Among the entries below, determine how many lines contain the word "computer" and state only that figure.

ENTRIES SUPPLIED —
• • • • •

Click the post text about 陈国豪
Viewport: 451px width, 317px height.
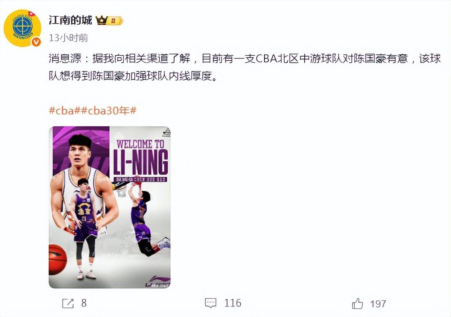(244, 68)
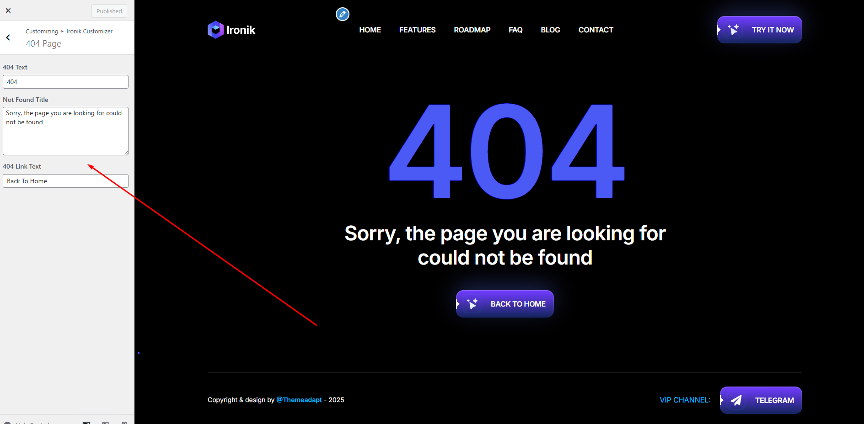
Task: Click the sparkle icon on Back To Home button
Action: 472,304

• • • • •

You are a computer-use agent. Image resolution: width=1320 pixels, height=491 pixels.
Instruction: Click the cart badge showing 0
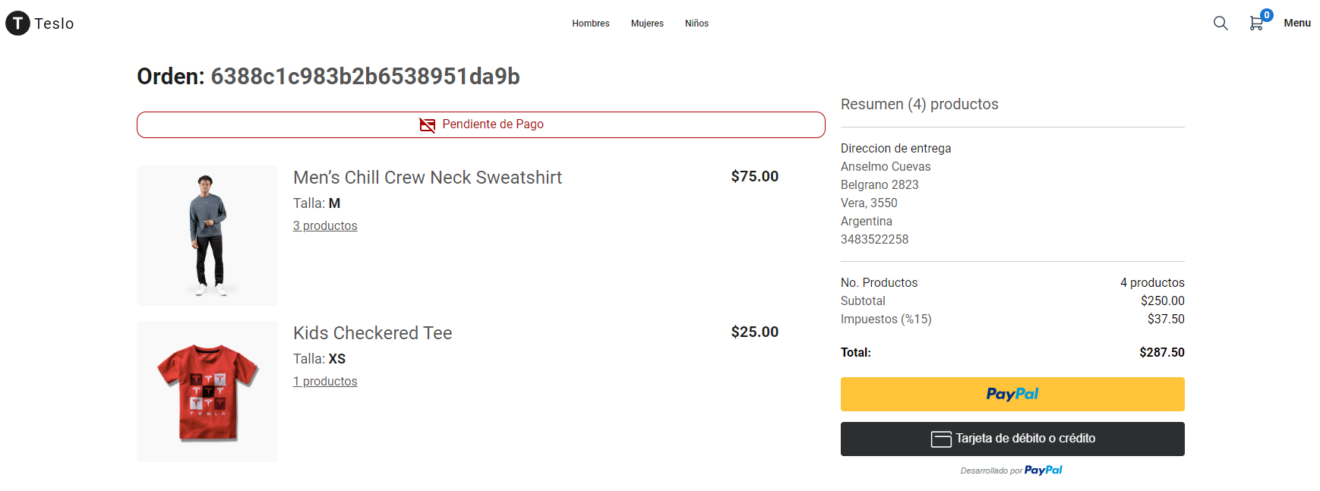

• • • • •

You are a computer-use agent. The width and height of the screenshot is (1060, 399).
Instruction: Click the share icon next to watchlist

• • • • •

ANSWER BOX —
2